SQL style inner join in Python?

Question

I have two array like this:

[('a', 'beta'), ('b', 'alpha'), ('c', 'beta'), .. ]

[('b', 37), ('c', 22), ('j', 93), .. ] 

I want to produce something like:

[('b', 'alpha', 37), ('c', 'beta', 22), .. ]

Is there an easy way to do this?

Answer 1

There is no built in method. Adding package like numpy will give extra functionalities, I assume.
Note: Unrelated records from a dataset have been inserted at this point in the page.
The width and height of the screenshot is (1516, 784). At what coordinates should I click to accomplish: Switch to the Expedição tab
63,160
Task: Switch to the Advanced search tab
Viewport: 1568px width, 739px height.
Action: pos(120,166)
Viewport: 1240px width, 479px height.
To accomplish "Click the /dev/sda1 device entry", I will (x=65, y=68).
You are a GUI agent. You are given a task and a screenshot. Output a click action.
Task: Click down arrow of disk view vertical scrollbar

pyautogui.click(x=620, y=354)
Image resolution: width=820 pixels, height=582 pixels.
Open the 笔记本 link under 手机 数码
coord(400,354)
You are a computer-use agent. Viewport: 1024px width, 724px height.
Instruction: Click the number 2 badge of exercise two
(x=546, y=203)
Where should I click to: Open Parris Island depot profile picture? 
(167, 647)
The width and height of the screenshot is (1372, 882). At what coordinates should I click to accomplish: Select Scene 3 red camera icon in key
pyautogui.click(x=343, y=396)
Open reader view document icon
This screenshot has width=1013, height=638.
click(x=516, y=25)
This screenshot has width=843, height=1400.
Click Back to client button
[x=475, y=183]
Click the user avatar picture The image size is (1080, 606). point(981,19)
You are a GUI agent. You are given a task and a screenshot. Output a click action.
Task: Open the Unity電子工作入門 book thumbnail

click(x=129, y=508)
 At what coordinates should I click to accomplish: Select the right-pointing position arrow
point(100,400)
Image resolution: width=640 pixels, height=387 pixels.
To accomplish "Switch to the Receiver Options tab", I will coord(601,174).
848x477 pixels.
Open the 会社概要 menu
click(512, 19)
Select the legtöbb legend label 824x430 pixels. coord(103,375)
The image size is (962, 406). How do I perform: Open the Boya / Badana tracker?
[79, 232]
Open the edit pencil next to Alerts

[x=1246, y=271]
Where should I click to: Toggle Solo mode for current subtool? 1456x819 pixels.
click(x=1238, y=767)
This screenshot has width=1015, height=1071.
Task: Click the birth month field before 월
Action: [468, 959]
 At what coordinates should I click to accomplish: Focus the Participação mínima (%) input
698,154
But if you want to solve it without using any extra packages, you can use a one liner like this:

ar1 = [('a', 'beta'), ('b', 'alpha'), ('c', 'beta')]
ar2 = [('b', 37), ('c', 22), ('j', 93)]
final_ar = [tuple(list(i)+[j[1]]) for i in ar1 for j in ar2 if i[0]==j[0]]
print(final_ar)

Output:

[('b', 'alpha', 37), ('c', 'beta', 22)]

Answer 2

I would suggest a hash discriminator join like method:

l = [('a', 'beta'), ('b', 'alpha'), ('c', 'beta')]
r = [('b', 37), ('c', 22), ('j', 93)]
d = {}
for t in l:
    d.setdefault(t[0], ([],[]))[0].append(t[1:])
for t in r:
    d.setdefault(t[0], ([],[]))[1].append(t[1:])
from itertools import product
ans = [ (k,) + l + r for k,v in d.items() for l,r in product(*v)]

results in:

[('c', 'beta', 22), ('b', 'alpha', 37)]

This has lower complexity closer to O(n+m) than O(nm) because it avoids computing the product(l,r) and then filtering as the naive method would.

Mostly from: Fritz Henglein's Relational algebra with discriminative joins and lazy products

It can also be written as:

def accumulate(it):
    d = {}
    for e in it:
        d.setdefault(e[0], []).append(e[1:])
    return d
l = accumulate([('a', 'beta'), ('b', 'alpha'), ('c', 'beta')])
r = accumulate([('b', 37), ('c', 22), ('j', 93)])
from itertools import product
ans = [ (k,) + l + r for k in l&r for l,r in product(l[k], r[k])]

This accumulates both lists separately (turns [(a,b,...)] into {a:[(b,...)]}) and then computes the intersection between their sets of keys. This looks cleaner. if l&r is not supported between dictionaries replace it with set(l)&set(r).